Defining user and group functions

You can use the Macro Language tag <resource> to define a resource for Macro Language using Python code. You can also use <def_ufun> and <def_gfun> to define your own Python functions within the Macro Language Workshop.

The <resource> tag consists of definitions relevant for a particular language. The <def_ufun> tag allows you to create your own functions that work in a row-by-row or scalar context, while the <def_gfun> tag allows you to create your own group or tabulation functions.

Note: See <resource>, <def_ufun>, and <def_gfun> in the 1010data Reference Manual for a detailed description of these tags, including syntax and a list of attributes.

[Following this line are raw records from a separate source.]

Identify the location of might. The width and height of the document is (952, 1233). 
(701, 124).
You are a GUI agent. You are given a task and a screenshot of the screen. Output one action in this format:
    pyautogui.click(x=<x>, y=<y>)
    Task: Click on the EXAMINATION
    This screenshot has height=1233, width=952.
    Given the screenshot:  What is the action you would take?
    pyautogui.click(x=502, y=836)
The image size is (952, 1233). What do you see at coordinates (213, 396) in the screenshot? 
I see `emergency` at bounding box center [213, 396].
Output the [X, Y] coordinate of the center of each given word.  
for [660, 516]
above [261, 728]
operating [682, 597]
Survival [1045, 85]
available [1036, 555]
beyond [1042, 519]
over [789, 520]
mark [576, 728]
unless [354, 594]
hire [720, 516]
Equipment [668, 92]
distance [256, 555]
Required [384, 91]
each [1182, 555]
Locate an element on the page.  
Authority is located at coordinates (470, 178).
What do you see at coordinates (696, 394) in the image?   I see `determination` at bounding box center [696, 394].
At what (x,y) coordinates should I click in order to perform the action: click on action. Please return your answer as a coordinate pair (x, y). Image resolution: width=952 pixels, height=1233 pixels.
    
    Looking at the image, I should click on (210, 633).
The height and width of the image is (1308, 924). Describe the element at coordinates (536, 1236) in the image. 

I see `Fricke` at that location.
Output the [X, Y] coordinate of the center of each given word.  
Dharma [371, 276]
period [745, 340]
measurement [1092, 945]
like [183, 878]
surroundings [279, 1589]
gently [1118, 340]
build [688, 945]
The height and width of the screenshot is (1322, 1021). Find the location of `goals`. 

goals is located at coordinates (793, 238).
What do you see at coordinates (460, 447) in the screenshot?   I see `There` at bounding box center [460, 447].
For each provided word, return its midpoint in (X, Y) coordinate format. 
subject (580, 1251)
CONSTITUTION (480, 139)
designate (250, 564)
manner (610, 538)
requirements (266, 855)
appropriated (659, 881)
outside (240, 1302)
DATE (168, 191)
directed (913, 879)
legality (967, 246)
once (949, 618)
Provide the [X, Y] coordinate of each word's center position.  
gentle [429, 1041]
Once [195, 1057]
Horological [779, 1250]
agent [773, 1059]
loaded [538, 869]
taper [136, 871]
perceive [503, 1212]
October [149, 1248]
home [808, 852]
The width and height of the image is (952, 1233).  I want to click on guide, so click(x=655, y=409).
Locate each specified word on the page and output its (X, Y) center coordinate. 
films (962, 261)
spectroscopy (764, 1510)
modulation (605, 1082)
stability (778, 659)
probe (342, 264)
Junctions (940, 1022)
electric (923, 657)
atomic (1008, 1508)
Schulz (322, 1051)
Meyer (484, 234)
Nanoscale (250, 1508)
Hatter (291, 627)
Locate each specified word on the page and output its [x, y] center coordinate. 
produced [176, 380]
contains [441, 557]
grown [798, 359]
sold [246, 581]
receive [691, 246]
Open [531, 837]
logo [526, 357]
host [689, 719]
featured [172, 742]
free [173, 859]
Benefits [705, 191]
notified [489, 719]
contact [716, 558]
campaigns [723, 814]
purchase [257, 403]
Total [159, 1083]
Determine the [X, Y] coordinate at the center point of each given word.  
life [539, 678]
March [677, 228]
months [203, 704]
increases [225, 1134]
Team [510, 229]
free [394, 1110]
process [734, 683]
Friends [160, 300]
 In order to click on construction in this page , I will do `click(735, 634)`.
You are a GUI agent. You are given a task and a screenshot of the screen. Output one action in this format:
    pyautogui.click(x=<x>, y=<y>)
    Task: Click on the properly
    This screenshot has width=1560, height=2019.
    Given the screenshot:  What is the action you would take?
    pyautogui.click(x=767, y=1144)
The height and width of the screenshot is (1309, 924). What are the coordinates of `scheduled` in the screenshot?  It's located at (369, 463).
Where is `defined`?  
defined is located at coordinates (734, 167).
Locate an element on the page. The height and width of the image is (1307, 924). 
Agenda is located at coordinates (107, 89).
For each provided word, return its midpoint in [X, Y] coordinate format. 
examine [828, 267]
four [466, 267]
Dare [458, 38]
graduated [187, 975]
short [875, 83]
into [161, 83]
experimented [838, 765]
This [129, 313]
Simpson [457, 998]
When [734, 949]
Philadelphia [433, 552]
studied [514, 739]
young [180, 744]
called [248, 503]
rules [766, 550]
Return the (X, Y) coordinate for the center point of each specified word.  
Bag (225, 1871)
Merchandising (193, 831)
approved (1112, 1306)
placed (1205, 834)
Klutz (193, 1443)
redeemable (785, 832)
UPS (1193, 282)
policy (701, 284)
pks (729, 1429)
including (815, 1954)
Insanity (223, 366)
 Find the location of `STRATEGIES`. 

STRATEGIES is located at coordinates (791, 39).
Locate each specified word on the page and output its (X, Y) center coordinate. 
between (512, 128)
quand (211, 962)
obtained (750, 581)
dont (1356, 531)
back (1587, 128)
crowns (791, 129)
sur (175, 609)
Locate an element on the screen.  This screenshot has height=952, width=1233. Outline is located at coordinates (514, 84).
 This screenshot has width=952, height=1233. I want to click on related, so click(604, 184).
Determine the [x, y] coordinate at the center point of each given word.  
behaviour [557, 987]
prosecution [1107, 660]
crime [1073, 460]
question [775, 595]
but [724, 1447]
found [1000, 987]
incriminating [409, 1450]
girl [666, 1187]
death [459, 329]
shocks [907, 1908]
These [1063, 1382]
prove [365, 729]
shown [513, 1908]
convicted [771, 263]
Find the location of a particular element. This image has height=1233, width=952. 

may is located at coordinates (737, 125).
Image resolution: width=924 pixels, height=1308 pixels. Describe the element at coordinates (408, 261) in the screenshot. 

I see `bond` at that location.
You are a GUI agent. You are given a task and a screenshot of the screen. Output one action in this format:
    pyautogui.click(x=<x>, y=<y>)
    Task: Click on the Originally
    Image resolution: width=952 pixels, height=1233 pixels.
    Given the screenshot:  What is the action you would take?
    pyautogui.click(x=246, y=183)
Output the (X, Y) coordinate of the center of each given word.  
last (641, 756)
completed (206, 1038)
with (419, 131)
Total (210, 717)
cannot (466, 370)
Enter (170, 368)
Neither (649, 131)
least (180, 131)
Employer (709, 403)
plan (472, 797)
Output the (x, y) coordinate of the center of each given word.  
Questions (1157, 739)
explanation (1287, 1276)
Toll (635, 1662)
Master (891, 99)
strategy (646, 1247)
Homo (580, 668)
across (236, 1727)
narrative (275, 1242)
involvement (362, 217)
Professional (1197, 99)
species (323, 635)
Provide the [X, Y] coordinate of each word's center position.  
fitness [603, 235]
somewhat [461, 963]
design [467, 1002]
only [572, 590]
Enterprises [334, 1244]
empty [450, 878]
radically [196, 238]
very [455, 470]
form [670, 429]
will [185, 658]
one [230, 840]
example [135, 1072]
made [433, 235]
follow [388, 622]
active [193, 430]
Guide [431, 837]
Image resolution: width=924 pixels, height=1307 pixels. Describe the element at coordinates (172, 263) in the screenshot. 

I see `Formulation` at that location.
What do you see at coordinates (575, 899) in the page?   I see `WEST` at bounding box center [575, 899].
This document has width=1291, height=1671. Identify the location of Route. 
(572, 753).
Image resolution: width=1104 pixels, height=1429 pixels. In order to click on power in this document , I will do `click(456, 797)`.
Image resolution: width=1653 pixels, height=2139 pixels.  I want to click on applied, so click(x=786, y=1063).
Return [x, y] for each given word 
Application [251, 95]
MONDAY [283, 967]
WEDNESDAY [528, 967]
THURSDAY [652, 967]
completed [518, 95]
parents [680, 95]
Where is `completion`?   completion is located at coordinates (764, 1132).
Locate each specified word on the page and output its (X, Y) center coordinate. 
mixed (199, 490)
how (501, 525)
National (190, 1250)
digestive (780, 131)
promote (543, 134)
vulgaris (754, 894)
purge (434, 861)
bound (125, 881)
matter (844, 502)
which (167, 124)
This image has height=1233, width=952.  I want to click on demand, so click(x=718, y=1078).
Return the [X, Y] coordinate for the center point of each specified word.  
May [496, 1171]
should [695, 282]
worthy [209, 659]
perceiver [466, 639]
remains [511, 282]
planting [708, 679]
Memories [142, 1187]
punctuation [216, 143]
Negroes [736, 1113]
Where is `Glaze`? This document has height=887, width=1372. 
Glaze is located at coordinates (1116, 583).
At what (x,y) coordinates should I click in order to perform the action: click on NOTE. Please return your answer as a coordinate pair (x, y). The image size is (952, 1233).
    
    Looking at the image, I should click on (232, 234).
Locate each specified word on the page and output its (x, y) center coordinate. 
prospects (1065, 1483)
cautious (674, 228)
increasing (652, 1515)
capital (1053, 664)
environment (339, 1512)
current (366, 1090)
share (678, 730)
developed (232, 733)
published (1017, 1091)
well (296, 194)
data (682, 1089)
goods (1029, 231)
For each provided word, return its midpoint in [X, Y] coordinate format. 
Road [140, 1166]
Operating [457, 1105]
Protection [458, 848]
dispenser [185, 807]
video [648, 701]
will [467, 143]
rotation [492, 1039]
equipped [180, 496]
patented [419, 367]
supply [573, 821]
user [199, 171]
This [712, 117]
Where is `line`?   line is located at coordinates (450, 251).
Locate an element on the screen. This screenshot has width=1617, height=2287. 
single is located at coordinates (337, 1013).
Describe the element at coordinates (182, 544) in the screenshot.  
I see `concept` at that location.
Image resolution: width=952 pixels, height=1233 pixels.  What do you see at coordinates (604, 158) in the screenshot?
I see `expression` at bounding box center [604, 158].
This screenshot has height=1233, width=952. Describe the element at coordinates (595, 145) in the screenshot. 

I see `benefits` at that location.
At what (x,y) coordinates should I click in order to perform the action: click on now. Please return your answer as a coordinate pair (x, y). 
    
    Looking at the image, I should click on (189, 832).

Example: Defining natural language processing functions

The following example defines a Macro Language resource called "nlp", written in Python, and using the open source library spaCy. Then we use <def_ufun> to define the functions clean_tokenizer_to_csl and clean_lemmatizer_to_csl. Each function takes a string as an argument and returns a string. The functions themselves are written in Python. Finally, we create a table in Macro Language and create two columns with <willbe>csl_toks and csl_lems—that make use of the new functions that tokenize and lemmatize the string in sent, respectively.

<library>
  <resource for="python" name="nlp">
<![CDATA[
import spacy
nlp = spacy.load('en_core_web_sm')
]]>
  </resource>
  <resource for="mdb" name="nlp">
    <def_ufun name="clean_tokenizer_to_csl" args="x" types="s(s)">
      <code language_="python">
<![CDATA[
r = [','.join([x.text for x in nlp(s) if not x.is_stop]) for s in x]
]]>
      </code>
    </def_ufun>
    <def_ufun name="clean_lemmatizer_to_csl" args="x" types="s(s)">
      <code language_="python">
<![CDATA[
r = [','.join([x.lemma_ for x in nlp(s) if not x.is_stop]) for s in x]
]]>
      </code>
    </def_ufun>
  </resource>
</library>
<table cols="ind,sent">
1,"The quickest brown-fox"
2,"jumped over the lazy dog"
3,"jumped over the lazy dog's ears"
4,"jumped over the lazy dog's tail"
</table>
<willbe name="csl_toks" value="nlp.clean_tokenizer_to_csl(sent)"/>
<willbe name="csl_lems" value="nlp.clean_lemmatizer_to_csl(sent)"/>

The resulting table looks like the following:

Example: Quantile function across a row of data

The following example defines a quantile function in Python and applies it across each row of data. First, we define two functions: r_quantile and mk_lst_nms. r_quantile takes as its arguments w, a list of columns on which to apply the quantile, and p, a float that contains the quantile, and returns a float, which is the value of the arrays at the given quantile. mk_lst_nms takes as its arguments s, a string, and n, an integer, and returns a string, which is a comma-separated list of the names of the column data. Then in Python, we create a table with 5 rows and 10 columns, populated with random data. Finally, we use <willbe> and the newly created r_quantile function, containing a quantile of .5, to create the med column. The med column contains the median of the values of each row.

<base table="default.lonely"/>
<library>
  <def_ufun name="r_quantile" args="w;p" types="f(Ln;f)">
    <code language_="python">
<![CDATA[
# w is initially a list of numpy arrays
# first turn into numpy matrix
# then take quantile along rows.
r = np.quantile(np.array(w),p,axis = 0)
]]>
    </code>
  </def_ufun>
  <def_ufun name="mk_num_nms" args="s;n" types="s(s;i)">
    <code language_="python">
<![CDATA[
r = [s + str(i) for i in range(0,n)]
]]>
    </code>
  </def_ufun>
</library>
<code language_="python">
<![CDATA[
nr, nc = 5,10
# note that I'm creating a table, NOT a matrix
dat = [np.random.randn(nr) for i in range(0,nc)]
nms = ['x' + str(i) for i in range(0,nc)]
md = ten.MetaData().from_arrays(dat, names = nms, labels = nms)
ops = ten.rebase(dat,md)
]]>
</code>
<willbe name="med" value="r_quantile({mk_num_nms('x';10)};0.5)"/>

The resulting table looks similar to the following:

The last column, med, contains the .5 quantile (median) of each row.